_TÂCHE DEMANDÉE:_ Reproduisez mot pour mot le passage du texte ci-dessous sur Diego Simeone et l'Atlético Madrid qui va de « simArrivé en Décembre » jusqu'à « dans le royaume. ».

ATLETICO MADRID : « CHOLO » SIMEONE, LE GOUROU

simArrivé en Décembre 2011 dans la capitale espagnole, l’ex international argentin a réussi à faire de l’Atlético Madrid un club respecté et désormais craint dans le royaume.

Vous avez un seul homme et votre vie est comblée. Cette phrase pourrait résumer parfaitement l’histoire entre les Colchoneros et Diego Simeone. Lorsque l’entraineur argentin arrivait au banc des rouges et blancs à l’hiver 2011, nombreux sont les observateurs qui se montraient sceptiques, à juste titre ?, à l’idée de voir débarquer un coach novice, qui n’avait jusque-là connu que le championnat argentin, dans la grande arène du foot européen. Quid de son passé qui ne jouait guère en sa faveur, les socios se demandaient si cet homme charismatique tiendrait la baraque après le départ de l’excellent Quique Sanchez Flores. Celui-là même qui a redonné le goût des succès inoubliables à l’Atlético. Tout d’abord en faisant tomber les anglais de Fulham en finale de la Ligue Europa (2-1) en 2010, avant de confirmer en super coupe d’Europe face à l’Inter de Rafael Benitez (2-0).

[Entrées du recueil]
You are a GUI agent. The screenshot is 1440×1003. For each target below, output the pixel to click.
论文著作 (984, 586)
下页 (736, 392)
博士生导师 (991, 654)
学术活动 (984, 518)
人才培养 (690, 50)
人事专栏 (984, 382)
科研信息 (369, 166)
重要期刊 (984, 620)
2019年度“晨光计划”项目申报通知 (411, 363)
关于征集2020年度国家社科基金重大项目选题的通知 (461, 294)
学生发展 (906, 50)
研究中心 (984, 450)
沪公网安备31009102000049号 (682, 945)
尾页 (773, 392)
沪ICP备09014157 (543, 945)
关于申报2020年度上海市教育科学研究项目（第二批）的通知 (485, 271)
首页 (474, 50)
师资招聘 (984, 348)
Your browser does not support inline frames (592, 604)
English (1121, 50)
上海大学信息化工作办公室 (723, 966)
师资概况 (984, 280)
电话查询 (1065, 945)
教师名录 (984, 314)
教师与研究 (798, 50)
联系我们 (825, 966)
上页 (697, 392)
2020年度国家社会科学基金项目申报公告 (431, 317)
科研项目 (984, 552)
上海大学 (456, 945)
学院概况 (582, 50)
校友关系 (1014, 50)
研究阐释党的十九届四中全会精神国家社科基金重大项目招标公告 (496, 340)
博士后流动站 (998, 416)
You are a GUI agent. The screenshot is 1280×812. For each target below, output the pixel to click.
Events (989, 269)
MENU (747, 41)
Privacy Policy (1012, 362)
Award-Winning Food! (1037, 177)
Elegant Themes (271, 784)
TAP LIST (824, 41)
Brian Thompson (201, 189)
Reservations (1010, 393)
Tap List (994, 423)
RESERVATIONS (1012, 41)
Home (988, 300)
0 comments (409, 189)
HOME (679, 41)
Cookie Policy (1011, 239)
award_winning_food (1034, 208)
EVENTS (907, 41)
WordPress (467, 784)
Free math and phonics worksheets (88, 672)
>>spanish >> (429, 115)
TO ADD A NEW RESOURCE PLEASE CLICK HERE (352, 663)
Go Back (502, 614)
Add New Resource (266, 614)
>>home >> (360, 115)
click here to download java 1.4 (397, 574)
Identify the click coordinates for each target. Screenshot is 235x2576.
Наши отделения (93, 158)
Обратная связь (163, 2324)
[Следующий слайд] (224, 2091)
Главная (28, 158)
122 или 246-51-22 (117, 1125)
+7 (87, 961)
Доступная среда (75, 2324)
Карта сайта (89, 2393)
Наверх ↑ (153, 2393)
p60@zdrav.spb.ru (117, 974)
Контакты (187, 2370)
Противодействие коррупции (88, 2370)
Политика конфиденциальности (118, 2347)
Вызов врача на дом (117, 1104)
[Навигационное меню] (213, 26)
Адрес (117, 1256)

_RÉSULTAT OBTENU:_
simArrivé en Décembre 2011 dans la capitale espagnole, l’ex international argentin a réussi à faire de l’Atlético Madrid un club respecté et désormais craint dans le royaume.